After North Carolina’s attempt to eliminate an entire week of early voting was struck down by a federal court in July, many Republican-controlled county election boards tried to take matters into their own hands. Dozens of counties voted to slash the number of early voting locations — especially targeting areas of high Democratic voter turnout like college campuses and African-American neighborhoods. Many, but not all, of these cuts were blocked by the state Board of Elections.

This year, 17 North Carolina counties will provide fewer total early voting hours than in 2012, and three counties that offered early voting on a Sunday in 2012 got rid of that option. Many counties are offering no evening hours, making access difficult for people who work one or more jobs.

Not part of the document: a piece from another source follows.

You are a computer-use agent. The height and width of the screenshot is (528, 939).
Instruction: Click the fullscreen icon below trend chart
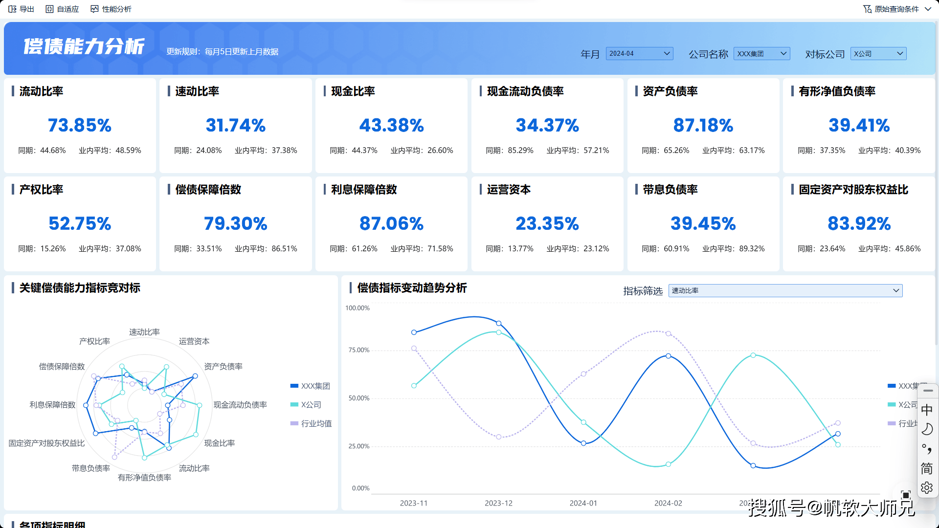[x=906, y=495]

One of the areas with the longest lines this week — Charlotte’s Mecklenburg County — offered 22 locations for the first day of early voting in 2012. This year, they offered only 10. Voters reported waiting for more than three hoursto cast a ballot.

North Carolina state and county officials pursued these cuts despite the overwhelming popularity of early voting. More than half of all the votes cast in the 2012 election were cast early and in person, and black voters in particular favor early and in-person voting. A federal court found that before trying to eliminate the entire first week of early voting, the state requested data showing “African Americans disproportionately used the first seven days.”

The court struck down the vast majority of North Carolina’s election changes, calling them an attempt to suppress voters of color “with surgical precision.” But one piece allowed to stand was the elimination of straight-ticket voting — the option for a voter to check a single box in order to vote for a party’s candidates up and down the ballot.

A study by the non-profit voting rights group Democracy North Carolina found that 2.5 million voters used straight-ticket voting in 2012. Since it takes much longer to vote for each candidate individually, the organization fears this could slow down the already long wait times at the polls.